#### Extract to read ####
Category Archives: Movie Review

'Get Hard' Review - Will Ferrell and Kevin Hart

Get-Hard poster

With the returns for its opening weekend tallied up Warner Brothers can let out a big sigh of relief. The Ferrell/Hart team up brought in a respectable 34 million dollars coming in 2nd place to Dreamworks  Home at the box office. When you take into account that both actors had previously planted their movie comedy flags firmly in PG-13 territory pairing them together for a movie that effortlessly earns a hard R rating was a pretty risky endeavor, but fortunately for us it was a risk they decided to take and we reaped the rewards with a very funny movie…well mostly.


Get Hard centers on Will Ferrell’s character James King, a millionaire investment broker who is on the verge of having all his of 1% dreams come true. He’s engaged to super hottie socialite Alissa played by Alison Brie and her father Martin played by Craig T.  Nelson is the head of the investment firm he works at and tells King that all his hard work has paid off and he’s made partner. King is oblivious to the well-being or dignity of his servant staff at home or the underlings who shamelessly lick his boots at work and as a result the idea that everyone hates him is totally nonexistent.

It’s a blissful life of privileged ignorance until the FBI shows up at his engagement party and arrests him for investment fraud. Instead of taking the year in jail slap on the wrists that his father’s lawyer recommends, King being convinced of his innocence mistakenly puts his faith in a legal system that’s more than eager to crucify a member of the super-rich and is sentenced to the ten year maximum for his alleged crime. In doing so the judge gives King thirty days to get his affairs in order before he’s taken to prison.


Faced with the prospect of getting sexually violated for a decade in prison King offers to pay the manager of his office building car detaile, Darnell Lewis played by Kevin Hart to toughen him up and prepare him for prison life. Contrary to Kings profiling though, Darnell has never been to prison or even been arrested but accepts Kings offer with the thought of using the money to buy his family a home in a low crime area and expand his car detail business. And so with 30 days until King goes to jail prison school is in session.


Here’s a big shock, Will Ferrell and Kevin Hart dominate this movie. Its secondary characters have almost nothing to do but the chemistry between the leads is more than good enough to cover this up. Other than a humorous intro to Alison Brie’s character in the very beginning of the movie and T.I.’s over eager performance in the middle just about all the humor in this movie happens when either Hart or Ferrell are on screen which is a great thing considering that either one or both of them are on screen for the majority of the film.


In Get Hard Ferrell and Hart are basically pulling their performances from other characters in their previous films. Ferrell is the naïve yet talented clueless simpleton that you’ve laughed at in movies like Talladega Nights and Anchorman while Hart is the loud and overreacting sidekick you’ve seen in the likes of  Ride Along and the Think Like a Man films. And it totally works. There were no extended periods of time where I wasnt laughing at something happening or what someone said on screen which for an hour and forty minute run time is a massive accomplishment.
#### Excerpted records ####
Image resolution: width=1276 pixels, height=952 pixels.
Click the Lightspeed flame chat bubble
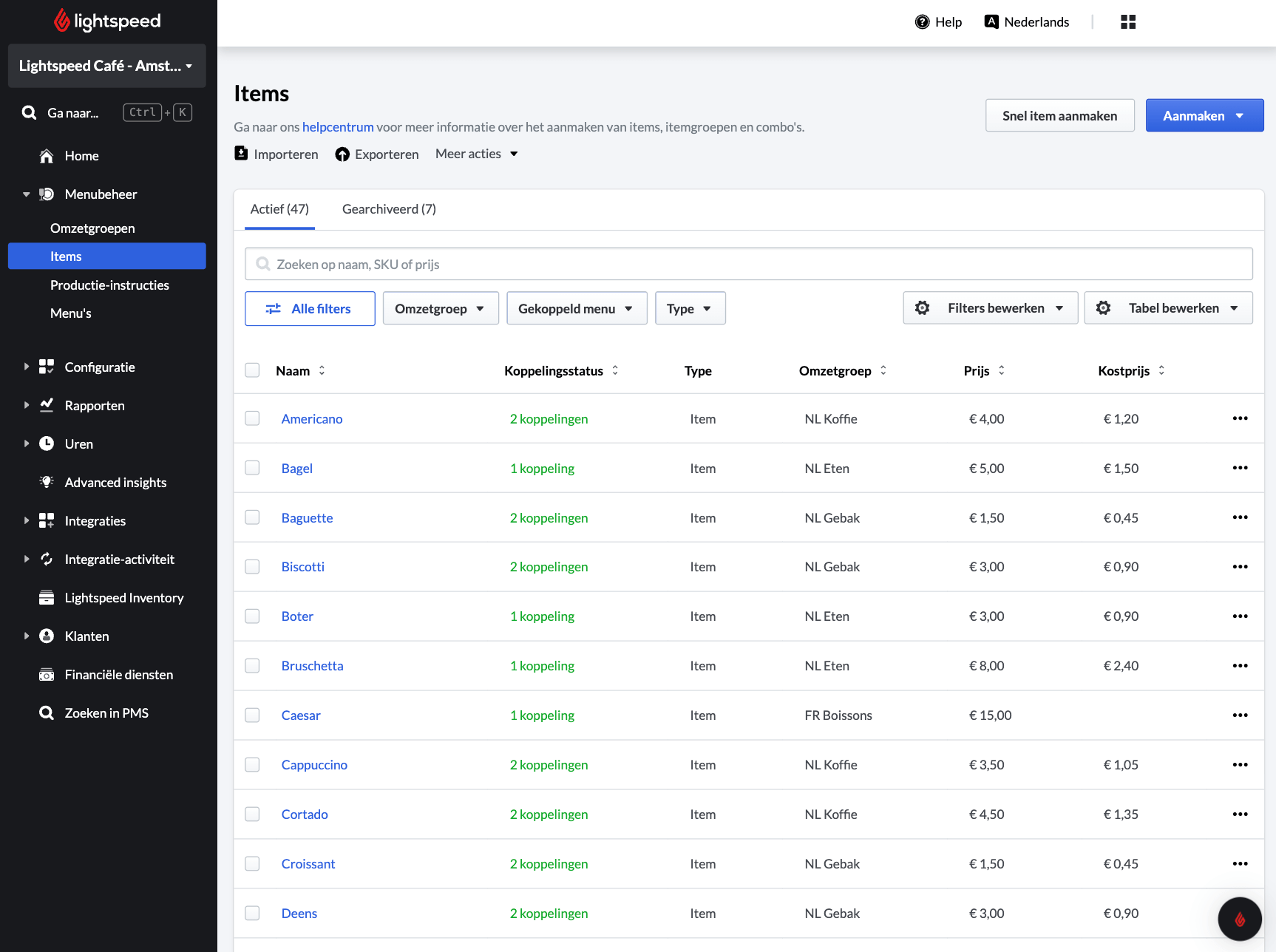point(1240,919)
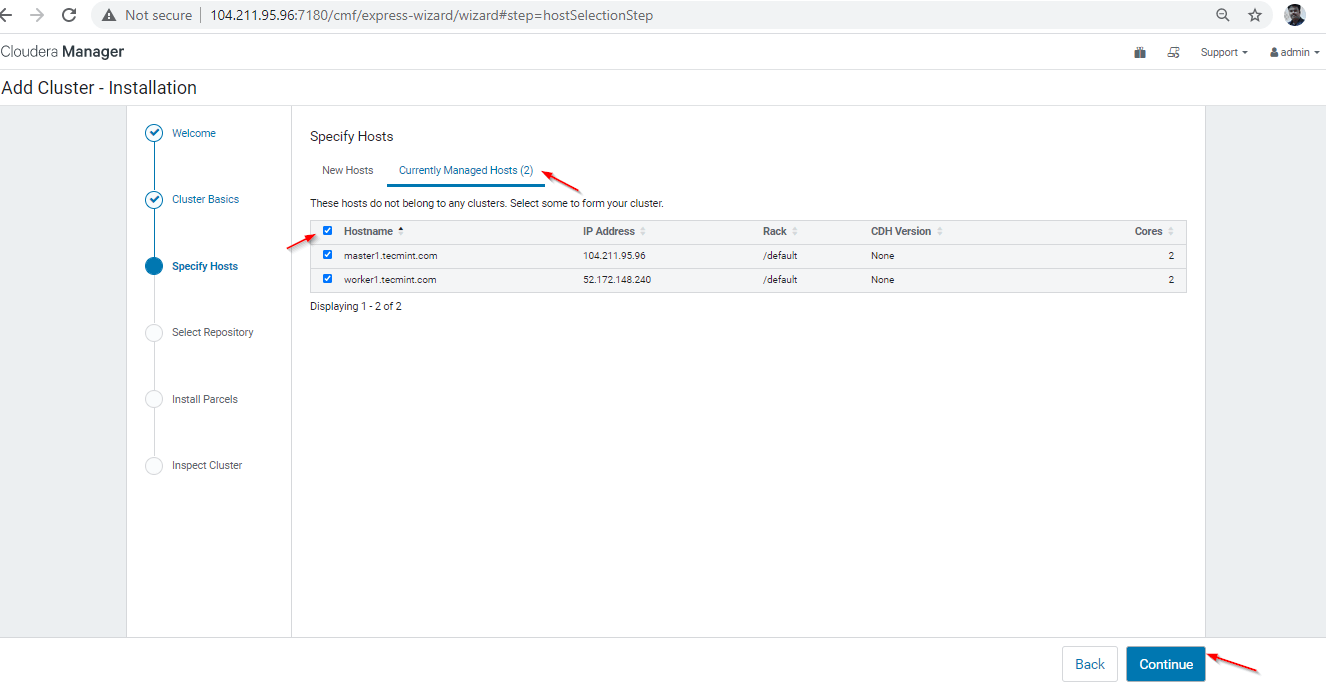Click the bookmark star in address bar

(x=1254, y=15)
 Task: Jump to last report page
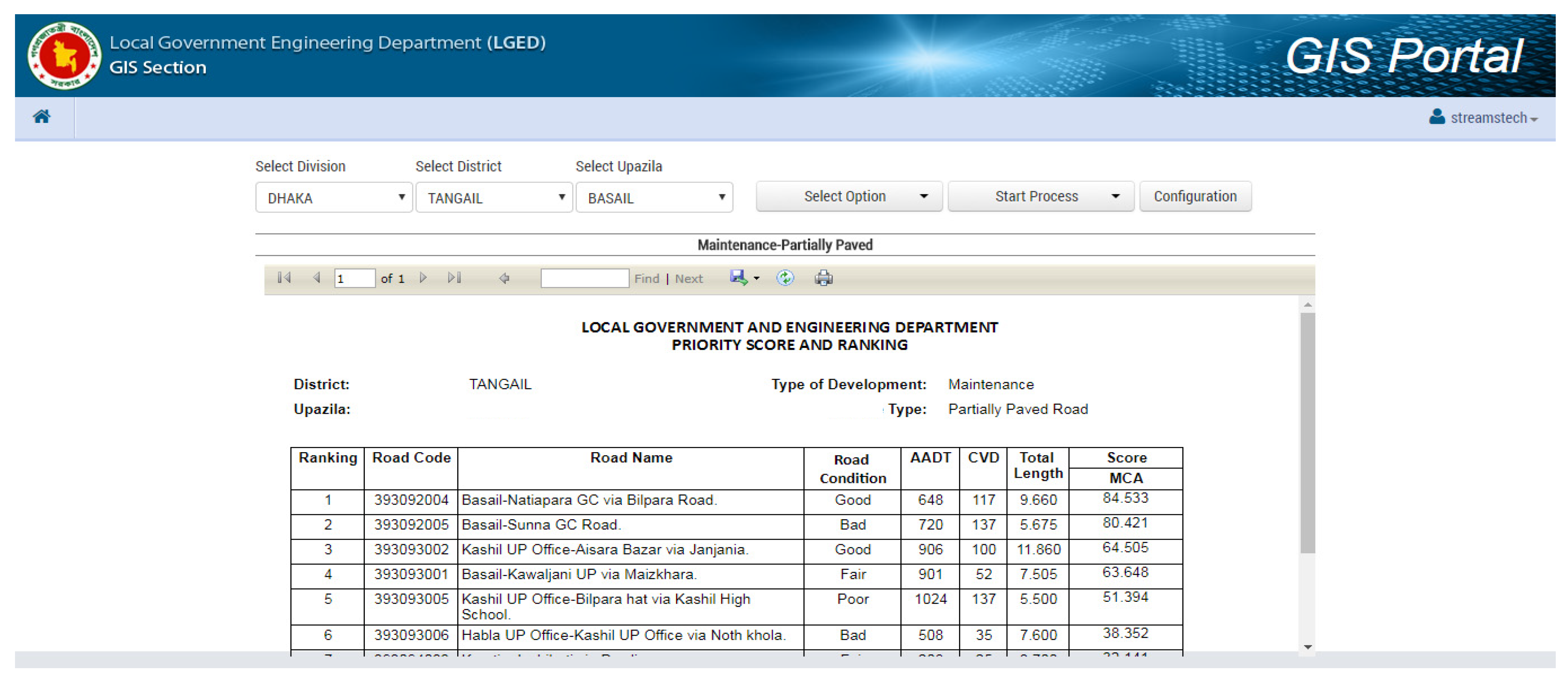click(x=454, y=278)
####
● **Problem description**
Reproduce the passage of the Get Hard review that begins at the words "With the returns" and stops after "funny movie…well mostly.". The entries have no connection to the Get Hard review.

● **Response to this task**
With the returns for its opening weekend tallied up Warner Brothers can let out a big sigh of relief. The Ferrell/Hart team up brought in a respectable 34 million dollars coming in 2nd place to Dreamworks  Home at the box office. When you take into account that both actors had previously planted their movie comedy flags firmly in PG-13 territory pairing them together for a movie that effortlessly earns a hard R rating was a pretty risky endeavor, but fortunately for us it was a risk they decided to take and we reaped the rewards with a very funny movie…well mostly.